Gamache nodded and was quiet for a moment, playing with the pen on his desk.

“You need to know that I’ve decided to retire.”

“Retire? Are you sure?”

She tried to read his expression. His tone. Was he saying what she thought he was?

“I’ll write my letter of resignation and deliver it tonight or tomorrow. It’ll be effective immediately.” He sat forward at his desk and examined his hands for a moment, noticing that the tremor was gone. “You’ve been with me for a long time, Inspector.”

“Yes, sir. You found me on the garbage pile, as I remember.”

“Dumpster diving.” He smiled.

It wasn’t totally inaccurate. Chief Inspector Gamache had hired her away from the Serious Crimes division on the day she was to quit. Not because she couldn’t do the job. Not because she’d screwed up. But because she was different. Because her colleagues had caught her at the scene of a particularly vicious crime against a child with her eyes closed and her head bowed.

Isabelle Lacoste’s error was in telling the truth when asked what she was doing.

She’d been meditating, sending thoughts to the victim, reassuring her that she wouldn’t be forgotten. From then on the other agents had made Isabelle Lacoste’s life one long hell, until she couldn’t take it anymore. She knew it was time to go.

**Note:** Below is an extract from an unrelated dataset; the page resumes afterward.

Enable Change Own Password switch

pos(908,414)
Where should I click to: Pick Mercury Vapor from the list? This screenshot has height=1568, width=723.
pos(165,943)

And she was right. She simply hadn’t realized where she’d be going.

Chief Inspector Gamache had heard about the meditation and wanted to meet the young agent who’d become the laughingstock of the Sûreté. When she was finally called in to her boss’s office, letter of resignation in hand, she’d expected it to be just the two of them. Instead, another man rose from the large chair. She’d recognized him immediately. She’d seen Chief Inspector Gamache at the academy. Seen him on television and read about him in the newspaper. She’d once ridden with him in an elevator, and been so close she could smell his cologne. So attractive had been that aroma, and so powerful had been the pull of the man, she’d almost followed him from the elevator.

Chief Inspector Gamache had risen from his seat when she’d entered her boss’s office, and bowed slightly. To her. There was something old-worldly about him. Something otherworldly about him.

He extended his hand. “Armand Gamache,” he’d said.

She’d taken it, feeling light-headed. Not at all sure what was happening.

She hadn’t left his side since.

Not literally, of course. But professionally, emotionally. She would follow wherever he went.

And now he was telling her he was resigning.

She couldn’t say this was a complete surprise. She’d, in fact, been expecting it for some time. Since the department had begun to be dismantled and the agents spread among the other departments. Since the atmosphere at Sûreté headquarters had grown dank and sour with the smell of rot.

“Thank you for all you’ve done for me,” he said. He got up and smiled. “I’ll email you a copy of my resignation letter. Perhaps you can circulate it.”